NRRA aims to increase recycling rates and participation by conducting educational outreach, including local events in the community and at a nearby transfer station. NRRA will also offer a “train the trainers” program to support its recycling education ambassadors, as well as offer tools for solid waste operators such as an environmental impact report generator and full cost accounting models.
The project also aims to advance environmental justice initiatives by partnering with disadvantaged, rural areas in the North Country “to provide free technical assistance, recycling education, and outreach to help address some of the environmental burdens faced by those communities,” said Executive Director Reagan Bissonnette.
“We appreciate the hard work and dedication North Country transfer station operators invest in their community recycling programs.

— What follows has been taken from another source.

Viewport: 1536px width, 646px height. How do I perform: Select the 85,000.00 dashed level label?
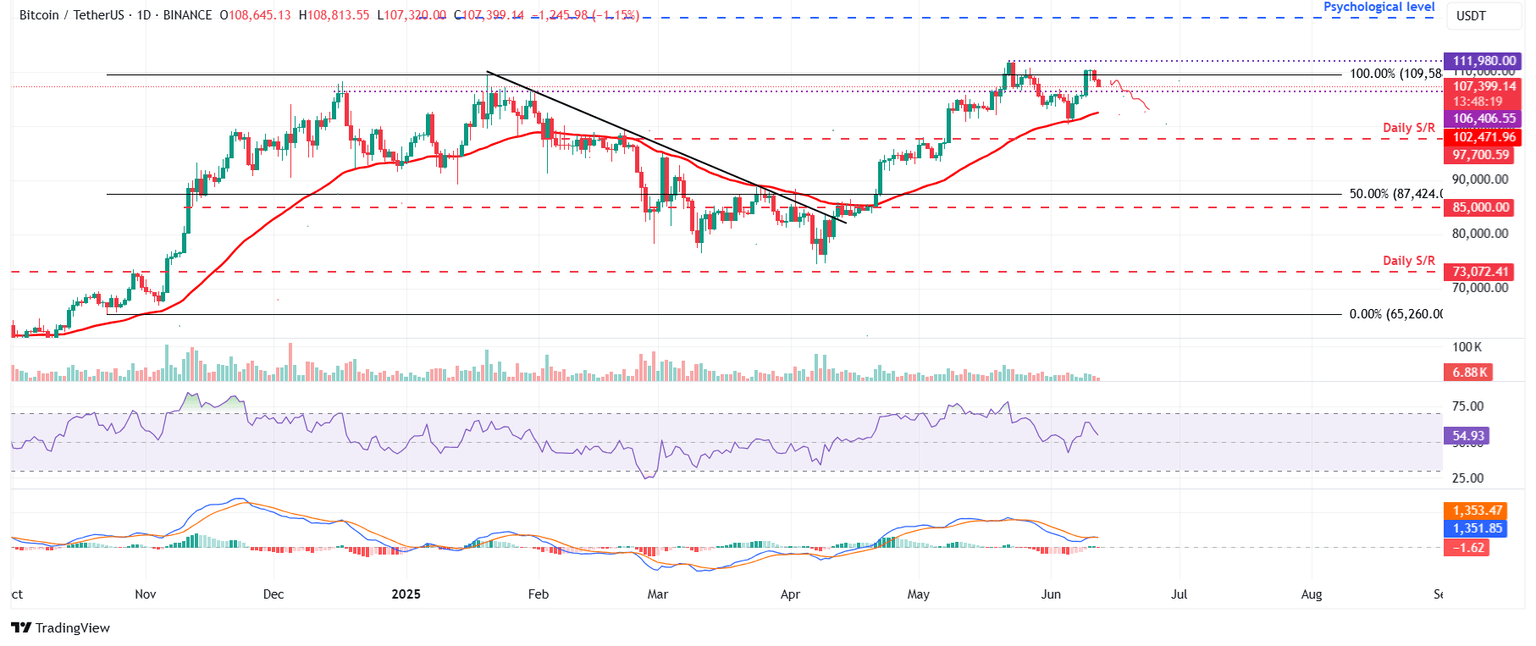1480,207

Not only do they manage solid waste and recycling, they prioritize the environment through responsible reduction and reuse,” Bissonnette added.
Michigan Recycling Coalition:
Funding amount: $1.82 million
The Michigan Recycling Coalition will develop an education and outreach program meant to increase recycling participation in about 50 disadvantaged communities in the state. The program will also offer training programs for professional composters and recycling professionals, as well as a Master Composter and Master Recycler “train the trainer” program. The trainings are meant to “develop professional knowledge and capacity with a focus on community-based education and outreach,” said Katie Fournier, recycling education program coordinator, in an email.
MRC also plans to create a commercial sector education library that will include videos, training modules, and quizzes that cover topics like contracting with recycling service providers, finding sector-specific recycling opportunities and learning the financial aspects of sustainable materials management, she said.